Valley distance runners ready to shine for Vaqueros

There’s no athletic program at the University of Texas Rio Grande Valley with more locally sourced talent than track & field/cross country, and that talent shines brightest on the distance running crew.

The current distance event group is almost exclusively made up of student-athletes hailing from the 956 area code, from Brownsville to Laredo. Nine of those Vaqueros are from the Rio Grande Valley and take pride in not only representing their university, but the RGV as a whole as they compete at the NCAA Division I level.

“It’s an honor being at UTRGV, especially getting to represent Brownsville. I love it,” former Brownsville Porter standout Estrella Medellin said. “Not many athletes go to the next level, so being one of them makes me very proud. My high school coaches still keep in touch. And my principal and my assistant principal ask how things are going. They all continue to support me and stay very involved, and I couldn’t ask for anything more.”

Medellin, a sophomore, is heading to the Western Athletic Conference Outdoor Track & Field Championships ranked 23rd in the women’s 800-meter run. She missed time this season due to a stress reaction, but she’s feeling healthy and hopeful to score for the Vaqueros in Seattle. The preliminary race is Friday, and qualifiers will run Saturday in the 800 final.

Graduate student Ricardo Mendoza, a La Joya High alumnus, and junior Edinburg North alumnus Tristan Pena will compete in the men’s 800. Mendoza, a silver medalist in the event in 2018, has been focusing solely on this outdoor season since August because his indoor and cross country eligibility was used. He’s ranked fifth in the event, sitting two seconds behind the current leader.

“I feel like it should all finish on a high note,” Mendoza said. “I want to win. I feel like this is the year when everything’s going to pay off.

“The weight room and the speed development we’ve been working on since the fall has helped. When you get to conference you think of it as a big meet, and it is important, but you should take it as just another meet. That’s the mentality I have, just go out and show what I’ve been doing in practice.”

Along with the 800, Pena will run the men’s 1,500 with freshman teammate Alex Canales, a Rio Grande City alumnus. The prelims are scheduled for today, and the final will run Saturday. Pena ranks 20th in the 800 and 19th in the 1,500. He echoed Mendoza’s sentiment that the new training process the Vaqueros are on, brought in by new distance coach Travis Pope, has been extremely beneficial.

“Coach Pope has been helping us with speed, a little more quickness coming off the line, and being able to last towards the end of the race,” Pena said. “I feel a lot stronger than I have in previous years. I’m probably in the best shape of my life, so I feel very positive for the end of this season and our upcoming season.

“I’m looking forward to competing at conference and trying to win it.
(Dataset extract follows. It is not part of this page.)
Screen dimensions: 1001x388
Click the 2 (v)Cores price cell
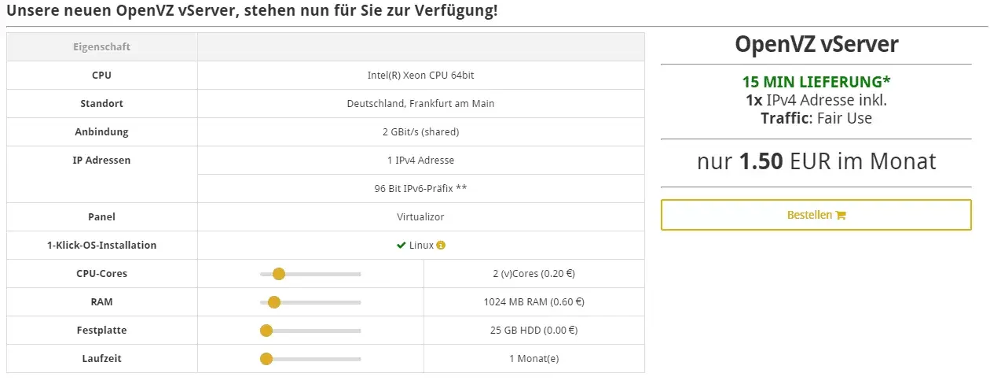coord(534,274)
I feel very confident that I can come home with a medal in the 1,500, and I’ll try my best to place in the 800.”

A trio of Valley natives will run the women’s 1,500: McAllen Rowe’s Janie Delgado and Sharyland High’s Andrea Gallardo and Ana Hernandez, all sophomores.

UTRGV’s roster is very young, so most of the distance runners will continue growing under Pope’s intensity-over-mileage philosophy.

But Mendoza, a sixth-year student-athlete completing his masters of education in educational technology, is looking ahead to sharing all he learned at UTRGV with the next generation of RGV runners.

“I’ve always wanted to be a coach in track & field. I feel there’s a lot of talent in the Valley, you just have to give them the training,” Mendoza said. “I want to teach them what I learned in college. If you can give them that in the early years, they can do great things in the future. That’s my plan, to coach here in the Valley, and hopefully in the future I can come back to UTRGV as a coach.”